● Try it: Please rewrite these lines, changing every "screenshot" to "screen image" and leaving all else the same.

---------- Entries supplied

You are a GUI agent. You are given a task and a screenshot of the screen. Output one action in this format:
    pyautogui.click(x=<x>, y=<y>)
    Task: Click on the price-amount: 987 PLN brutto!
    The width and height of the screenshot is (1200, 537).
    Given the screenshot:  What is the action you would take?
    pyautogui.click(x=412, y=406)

--------------------

● Final answer:
You are a GUI agent. You are given a task and a screen image of the screen. Output one action in this format:
    pyautogui.click(x=<x>, y=<y>)
    Task: Click on the price-amount: 987 PLN brutto!
    The width and height of the screen image is (1200, 537).
    Given the screen image:  What is the action you would take?
    pyautogui.click(x=412, y=406)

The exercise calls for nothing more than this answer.